ICRA maintains stable year-end outlook for power, road sectors

Our Bureau Mumbai | Updated on December 25, 2018 Published on December 25, 2018

Road projects could see a temporary slowdown in 2019, said ICRA   -  THE HINDU

Rating agency also warns of constrained funding from banks

Rating agency ICRA has announced it will maintain a stable year-end outlook for two major infrastructure sectors — roads and power.

While there is a marginal increase in bank credit towards both the sectors, the agency noted that with banks facing a huge stressed asset problem, their ability to extend credit to the already-stretched sectors, such as infrastructure, will remain constrained.

In the road sector this poses a set of challenges, as developers need to raise debt to be able to participate in hybrid annuity model (HAM) projects tendered by the government.

This model, along with the engineering, procurement and construction (EPC) model will dominate the awarding of new projects going forward, experts believe.

According to ICRA, lenders, in some cases, insist on higher as well as upfront equity infusion, particularly in the case of smaller players and developers with leveraged balance sheets.

Slow growth

“Many infrastructure players have raised funds through the corporate bond market for completed projects (replacing bank credit with bonds) – which is also one of the reasons for the subdued growth of banking credit to the sector,” the report said.

While ICRA expects executions in the road sector to witness a temporary slowdown during the 2019 general elections, it maintains that a strong unexecuted pipeline and concerted efforts on the right of way put the NHAI on a strong footing.

Power demand

The power sector, according to ICRA, may witness a healthy demand growth at about six per cent for FY19.

This coupled with the slowdown in the addition of new capacity and slow progress in resolution of stressed thermal assets would enable a steady improvement in the utilisation of the existing capacity, the agency noted.
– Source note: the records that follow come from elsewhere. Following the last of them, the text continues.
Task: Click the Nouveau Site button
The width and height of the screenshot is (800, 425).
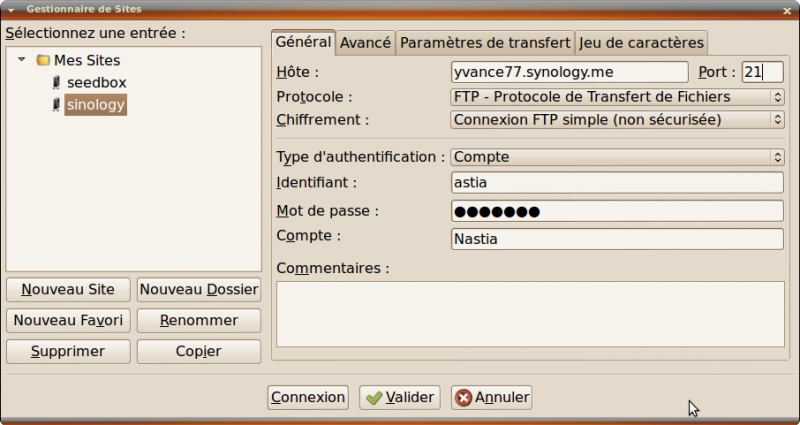Action: tap(68, 290)
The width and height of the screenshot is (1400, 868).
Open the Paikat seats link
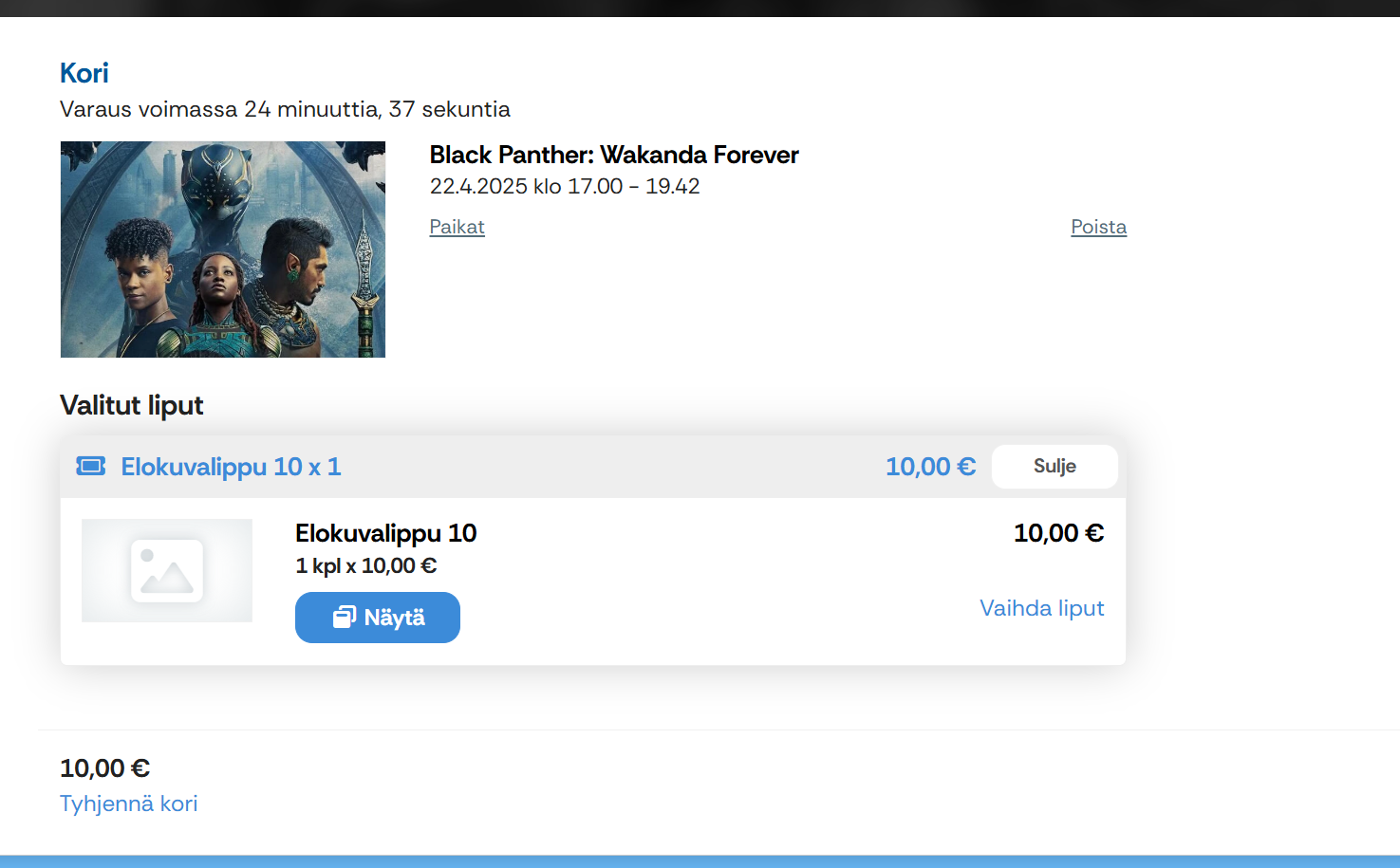pos(457,227)
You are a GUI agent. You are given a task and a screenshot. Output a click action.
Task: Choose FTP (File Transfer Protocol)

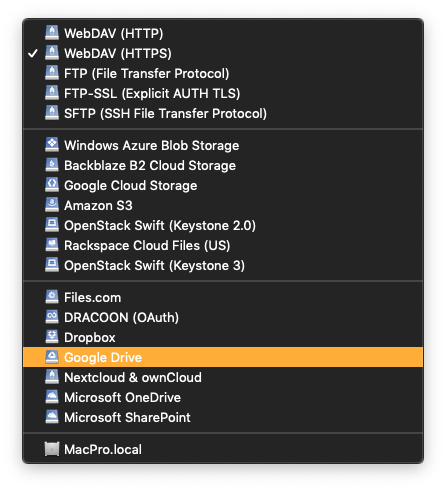coord(223,73)
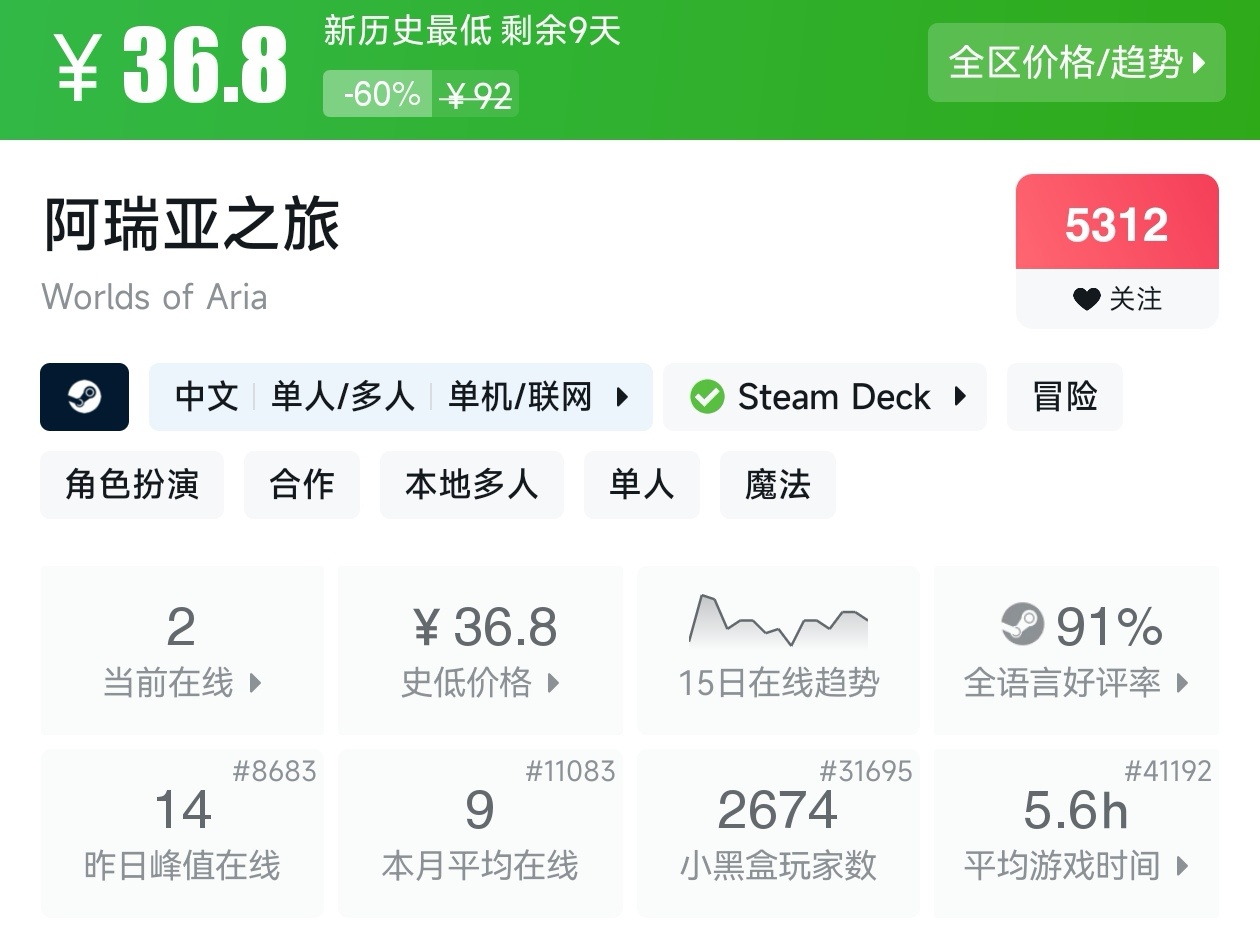The height and width of the screenshot is (930, 1260).
Task: Click the Steam logo beside 91% rating
Action: [1022, 626]
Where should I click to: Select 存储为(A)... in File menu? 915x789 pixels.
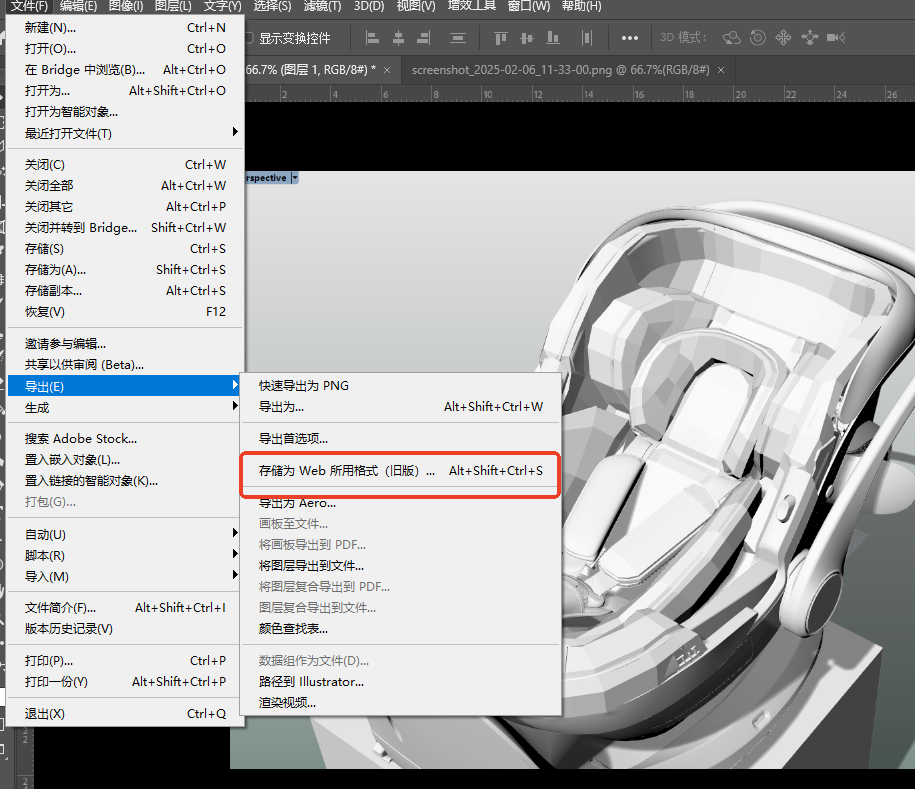tap(56, 270)
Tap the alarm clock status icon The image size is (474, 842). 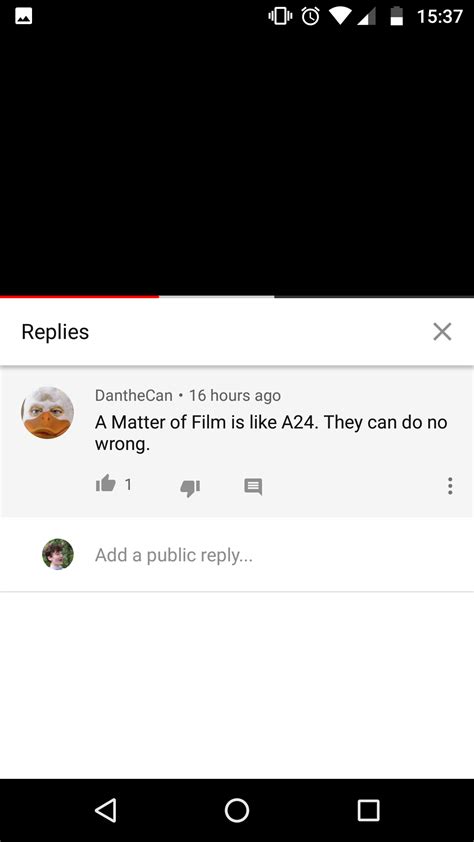point(310,17)
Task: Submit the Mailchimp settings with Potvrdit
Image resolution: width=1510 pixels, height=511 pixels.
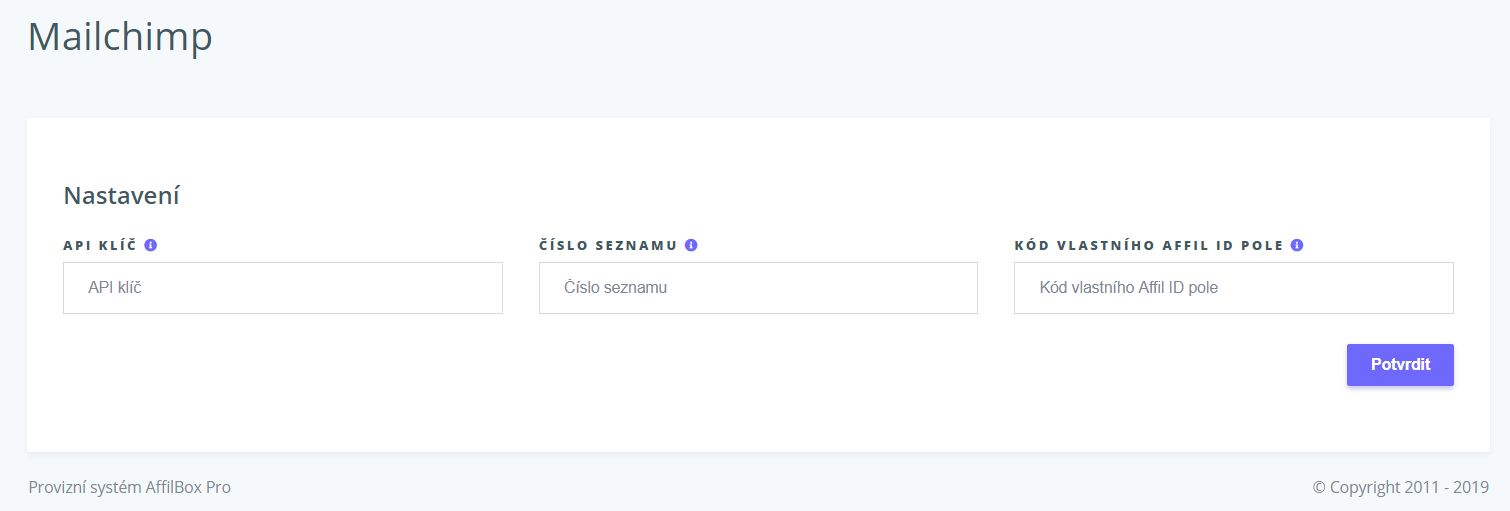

If the demand growth of six per cent sustains over the next three years, the utilisation of the thermal capacity will improve to about 63 per cent in FY20, and further inch upwards to about 67 per cent by FY22, it added.

ICRA also noted the increased demand for electricity, coupled with the shortfall in coal supply from domestic sources, has led to higher dependence on costlier coal imports in FY18 and FY19.

The rating agency notes that the improvement in the operational profile of the distribution companies remains slow, given that the reduction in AT&C losses is much lower than expected across States.

Going forward, it said, improvement in operating efficiencies, as well as timely and adequate tariff hikes along with the subsidy support from the respective State governments are crucial to improve discom finances.